I spent a couple of hours looking round the lighthouse grassland in the hope of stumbling across yesterday's Olive-backed Pipit. Sadly, I didn't manage this, but did stumble across a lovely Little Bunting which flew up ticking into the brambles by the hedge. It seems to be the bird found by top bloke and artist Jonathan Pomroy yesterday. I got a quick bit of phonescoped video before it dropped back into the grass. A few minutes later it flew up to the top of the hedge.

Videograb


Little Bunting. Always a delight!

A Lapland Bunting flew out to sea from Cattlemere calling, seemingly heading for Spurn in the distance. Redwings and a few Song Thrushes were dropping in and hiding in the hedges; some sought food in the ploughed field. 

 

Redwing and Song Thrush. Trans-North Sea migrants - scenes!

A Sparrowhawk nailed a tired female Blackcap so easily, it was pathetic. I was pleased the Sparrowhawk got a meal at least. A Woodcock flushed from near the sheep field and a Snipe came 'in off'. Old Fall was dripping with Goldcrests, hovering among the dying Sycamore leaves. An elusive Chiffchaff and a canopy feeding Robin increased my pulse rate briefly, before a message that the OBP had been seen saw me heading back round to the lighthouse area. The pipit had gone to ground again and we couldn't relocate. 

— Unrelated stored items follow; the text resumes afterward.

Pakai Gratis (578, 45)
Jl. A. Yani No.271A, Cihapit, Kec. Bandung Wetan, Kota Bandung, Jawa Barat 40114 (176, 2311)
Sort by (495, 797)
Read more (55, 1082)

A little later, I met up with Rich Baines to kick around a quiet South Landing and then Old Fall again, but like the Little Bunting, the time was ticking away rapidly before I was due home to pick Sol up from school. A pipit appeared, providing a nice finale when it landed close by revealing itself as a Tree Pipit, not the hoped-for Olive-backed, but cracking nevertheless. It was rather confiding, edging furtively in the grass at the foot of the hedge (see pic at the top of this post) before skipping up onto a bough to pose for pics. Back west in time to pick up the Boy Leadley. Happy days!

Tree Pipit, Old Fall Hedge, looking furtive and rare.